Biographical details
- Born: June 16, 1974 (age 52) Boston, Massachusetts, U.S.

Playing career
- 1992–1996: North Carolina Central
- Position: Shooting guard

Coaching career (HC unless noted)
- 2004–2007: Sanderson HS
- 2007–2009: North Carolina Central (asst.)
- 2009–present: North Carolina Central

Head coaching record
- Overall: 300–246 (.549) (college) 59–25 (.702) (high school)
- Tournaments: 0–4 (NCAA Division I) 0–1 (NIT)

Accomplishments and honors

Championships
- 4 MEAC regular season (2014, 2015, 2017, 2020) 4 MEAC tournament (2014, 2017–2019)

Awards
- 2x MEAC Coach of the Year (2014, 2017)

= LeVelle Moton =

American basketball player & coach (born 1974)

LeVelle DeShea Moton (born June 16, 1974) is an American college basketball coach and the current head coach of the men's basketball team at North Carolina Central University. He was a former player at North Carolina Central, having graduated in 1996.

== Early life ==
Moton was born in Boston, Massachusetts on June 16, 1974. He and his older brother Earl were raised in the Orchard Park housing projects, the same projects as R&B group New Edition.
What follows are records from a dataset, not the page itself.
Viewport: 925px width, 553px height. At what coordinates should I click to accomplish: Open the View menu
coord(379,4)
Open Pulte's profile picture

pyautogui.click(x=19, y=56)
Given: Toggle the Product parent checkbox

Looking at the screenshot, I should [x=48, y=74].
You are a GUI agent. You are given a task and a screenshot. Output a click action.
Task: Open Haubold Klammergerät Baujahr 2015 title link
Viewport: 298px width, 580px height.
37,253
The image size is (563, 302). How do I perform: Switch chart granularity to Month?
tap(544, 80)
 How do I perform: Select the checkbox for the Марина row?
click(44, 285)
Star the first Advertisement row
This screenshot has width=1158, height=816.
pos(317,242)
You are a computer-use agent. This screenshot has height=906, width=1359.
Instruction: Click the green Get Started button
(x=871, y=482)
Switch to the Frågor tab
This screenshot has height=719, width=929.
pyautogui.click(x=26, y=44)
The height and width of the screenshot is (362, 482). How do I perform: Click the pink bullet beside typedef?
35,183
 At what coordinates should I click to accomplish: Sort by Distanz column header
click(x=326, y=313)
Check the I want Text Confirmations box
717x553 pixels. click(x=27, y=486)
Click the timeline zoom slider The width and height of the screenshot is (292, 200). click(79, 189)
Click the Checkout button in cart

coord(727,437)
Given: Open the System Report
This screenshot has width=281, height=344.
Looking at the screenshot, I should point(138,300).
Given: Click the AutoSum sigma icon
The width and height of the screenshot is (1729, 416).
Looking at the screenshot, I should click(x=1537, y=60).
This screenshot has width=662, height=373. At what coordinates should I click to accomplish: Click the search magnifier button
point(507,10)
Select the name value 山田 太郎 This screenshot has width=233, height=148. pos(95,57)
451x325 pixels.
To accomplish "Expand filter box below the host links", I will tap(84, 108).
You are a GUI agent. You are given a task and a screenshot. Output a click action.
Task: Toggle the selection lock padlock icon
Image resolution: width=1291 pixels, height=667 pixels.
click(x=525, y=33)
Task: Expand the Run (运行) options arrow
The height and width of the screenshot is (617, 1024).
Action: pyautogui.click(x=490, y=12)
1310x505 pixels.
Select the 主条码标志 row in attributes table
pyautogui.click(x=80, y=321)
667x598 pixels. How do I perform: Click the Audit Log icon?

His mother and grandmother raised LeVelle and his brother in the rough era of the crack epidemic. One time, as a youth, Moton attempted to sell drugs to provide for his family, a local druglord told other dealers he would punish them if they hired Moton. Hattie, his mother, decided to move her sons out of Boston to try and give them a better life and moved to Raleigh, North Carolina. Moton attended Daniels Middle School, where his jersey is retired, and went on to play at Enloe High School. He and his family lived in Lane Street projects which was right down the street from the Boys Club of Raleigh. Moton started attending the Boys Club and credits it with being one of the things that saved his life and kept him off the streets. There, he encountered Ron Williams, who became a father figure to him. For over 30 years Coach Williams has been an intimate part of Moton's life. Serving as a mentor, advisor and friend, Coach Williams and the Boys Club were a refuge for Moton and many other youth in the neighborhood, including future NBA star PJ Tucker.

== High school ==
He was a three-year letter-winner (1989–92) under head coach Frank Williams. Named All-Conference ('90-'92), All-State ('92), Cap5 Player of the Year ('92), Triangle Player for the Year ('92), and McDonalds's All-American Honorable Mention ('92). Two-time Conference Champions. (89–90) As a sophomore, averaged 11.2 points and 5.0 rebounds per game. Tallied game high 23 points versus Apex High. (90–91) As a junior, averaged 23.1 points and 6.0 rebounds per contest. Scored game-high 38 points against Millbrook. (91–92)As a senior, averaged 29.4 points and 7.0 rebounds per game. Racked-up game high 51 points versus Cary High School.

== College ==
From 1992–1996 Moton was a standout player at North Carolina Central University in Durham, North Carolina. In 1996, he graduated from NCCU with a bachelor's degree in recreation administration. Moton became the school's third all-time leading scorer with 1,714 points during his historic hardwood career as an Eagle from 1992–96, earning the nickname "Poetry 'n Moton."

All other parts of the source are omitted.